Task directions: Set down, exactly as they appear, the line containing "Select highlighted ECON404 course cell" and all subsequent lines through the end of the material below.

Extracted material:
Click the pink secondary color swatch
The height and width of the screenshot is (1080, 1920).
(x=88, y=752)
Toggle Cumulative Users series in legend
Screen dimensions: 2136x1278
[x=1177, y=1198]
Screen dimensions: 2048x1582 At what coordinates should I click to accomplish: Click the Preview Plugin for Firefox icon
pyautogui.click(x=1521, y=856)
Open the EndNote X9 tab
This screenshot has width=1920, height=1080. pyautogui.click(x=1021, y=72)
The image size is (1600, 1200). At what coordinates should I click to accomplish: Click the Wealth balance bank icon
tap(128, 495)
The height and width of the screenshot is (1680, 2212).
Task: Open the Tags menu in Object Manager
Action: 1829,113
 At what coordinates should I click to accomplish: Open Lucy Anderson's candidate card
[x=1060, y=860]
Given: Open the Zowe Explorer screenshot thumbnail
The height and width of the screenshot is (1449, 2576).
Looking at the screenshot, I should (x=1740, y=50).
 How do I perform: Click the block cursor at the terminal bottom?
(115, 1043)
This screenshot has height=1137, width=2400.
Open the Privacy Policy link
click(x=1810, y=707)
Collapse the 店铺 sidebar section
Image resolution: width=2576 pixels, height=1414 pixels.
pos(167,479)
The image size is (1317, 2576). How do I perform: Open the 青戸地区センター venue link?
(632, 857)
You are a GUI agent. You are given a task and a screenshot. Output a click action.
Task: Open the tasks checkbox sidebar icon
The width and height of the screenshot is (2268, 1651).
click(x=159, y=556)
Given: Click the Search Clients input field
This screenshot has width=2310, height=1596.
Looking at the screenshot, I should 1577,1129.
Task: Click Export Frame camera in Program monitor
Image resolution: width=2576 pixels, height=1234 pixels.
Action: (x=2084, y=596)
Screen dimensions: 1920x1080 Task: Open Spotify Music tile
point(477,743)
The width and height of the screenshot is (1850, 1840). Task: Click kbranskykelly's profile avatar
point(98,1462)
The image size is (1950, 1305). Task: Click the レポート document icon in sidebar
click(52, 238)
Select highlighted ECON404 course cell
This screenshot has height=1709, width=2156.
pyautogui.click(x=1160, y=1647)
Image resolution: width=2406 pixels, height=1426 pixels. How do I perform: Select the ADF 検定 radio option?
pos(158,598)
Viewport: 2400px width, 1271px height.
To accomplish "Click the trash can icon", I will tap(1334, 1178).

Problem solution:
Select highlighted ECON404 course cell
This screenshot has height=1709, width=2156.
pyautogui.click(x=1160, y=1647)
Image resolution: width=2406 pixels, height=1426 pixels. How do I perform: Select the ADF 検定 radio option?
pos(158,598)
Viewport: 2400px width, 1271px height.
To accomplish "Click the trash can icon", I will tap(1334, 1178).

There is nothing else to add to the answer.